Over the years, U.S. Bancorp has reported the highest profit margins, which have been bested only once by Wells Fargo for a brief period in 2009.
JPMorgan, the largest bank in the US in terms of asset size, has historically been a close competitor to Wells Fargo in terms of profitability margins. However, as the Fed starts tapering its quantitative easing program next year, the increase in long-term interest rates is expected to benefit Wells Fargo more than other banks since its business model is more dependent on interest income.
The stricter capital requirements enforced by the Federal Reserve post the 2008 crisis have made it obligatory for banks to strengthen their balance sheets. The biggest decline in long-term debt to common equity since 2004 has been reported by U.S. Bancorp, followed by Wells Fargo. These two are currently the least leveraged banks among the four.
Buffett holds two other bank stocks in his portfolio, M&T Bank Corporation (MTB) and The Bank of New York Mellon Corporation (BK).
Warren Buffett bought 13.06 million shares (2.8% of shares outstanding) in Goldman Sachs (GS) this October as part of a deal made with the bank’s management earlier in the year. These shares were worth $2 billion at the time, and the deal made Berkshire Hathaway the sixth-largest shareholder in Goldman Sachs.
Although Buffett has invested in quite a few commercial banks, he has not put his money on any investment bank except Goldman Sachs. To understand Buffett’s choice, we compared Goldman Sachs’ performance with Morgan Stanley (MS), another major investment bank.
As can be seen, Goldman Sachs has maintained higher returns on equity and better profit margins compared to Morgan Stanley for the past eight years, which meant higher and incremental returns for the former’s shareholders.
Goldman Sachs’ D/E ratio was markedly lower compared to Morgan Stanley until two years ago, since when it has a capital structure very similar to its rival.
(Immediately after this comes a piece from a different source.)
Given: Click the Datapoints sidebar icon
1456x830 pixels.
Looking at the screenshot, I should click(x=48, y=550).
The two banks have deleveraged their balance sheets following the stricter capital requirements introduced by regulators.
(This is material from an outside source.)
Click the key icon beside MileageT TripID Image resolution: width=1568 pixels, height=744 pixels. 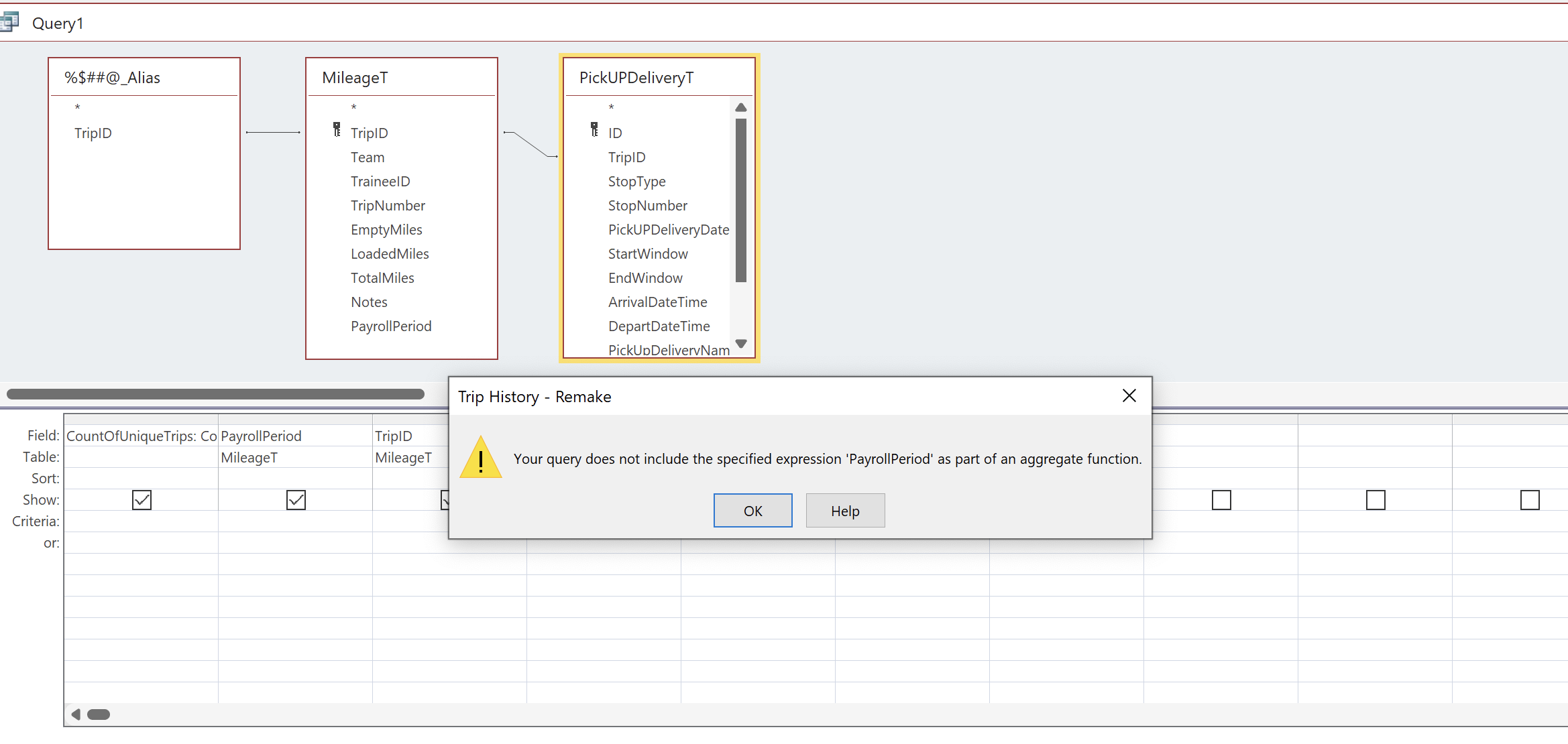[337, 130]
Warren Buffett added Exxon Mobil Corporation (XOM) to his portfolio last quarter. He bought over 40 million shares in the company, which were worth around $3.6 billion at a weighted-average price of $90.22. Considering that Exxon is currently trading around $95.65, Buffett has made almost $200 million from the investment in the last two months alone.
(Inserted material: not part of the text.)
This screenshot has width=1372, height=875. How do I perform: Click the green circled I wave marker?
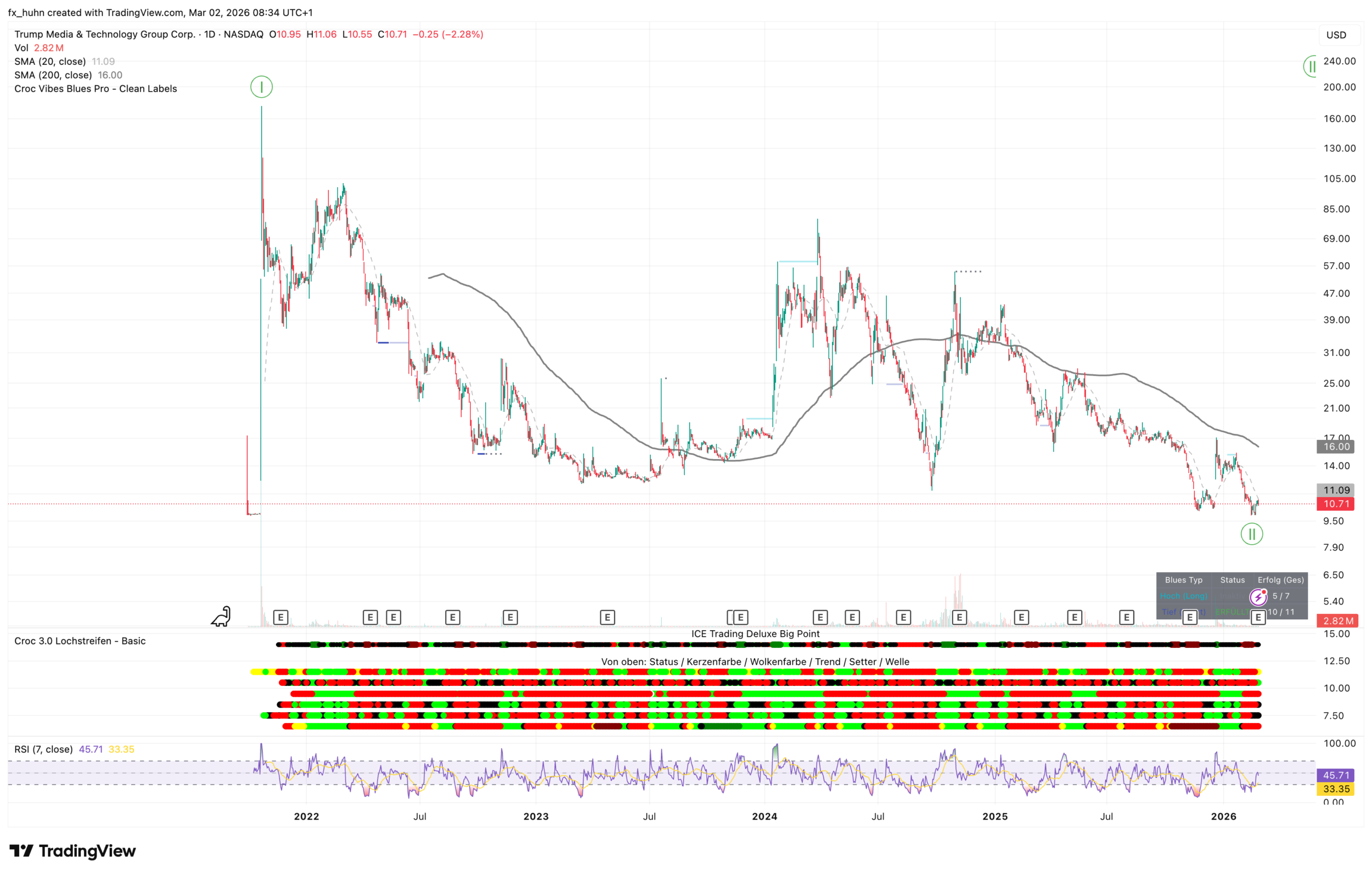click(x=262, y=87)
ConocoPhillips (COP) is another major oil company held by Buffett. However, he sold 43.9% (around 10 million shares) of his holding in the company last quarter.
Considering the two companies’ relative performances, he seems to have chosen Exxon over ConocoPhillips based on the former’s better returns on capital employed (ROCE) and higher profit margins.
Exxon has reported consistently higher ROE and a lower long-term debt to common equity ratio compared to ConocoPhillips for the last eight years. The two metrics signal that Exxon should return more value to shareholders.
The Bottom Line
It is apparent that most companies Buffett buys into are leaders in their industry in terms of the value they return to shareholders. But it is interesting to note that Buffett sometimes buys stocks even though they may not be valued cheaply. U.S. Bancorp stock, for example, has been trading at a price that is nearly three times its tangible book value this year. That is a considerably high valuation, considering that other industry stocks are trading at an average price to tangible book value of nearly two times.
Do you find that a little confusing? Perhaps a saying from the man himself can explain his strategy more aptly than we ever can: "It's far better to buy a wonderful company at a fair price than a fair company at a wonderful price."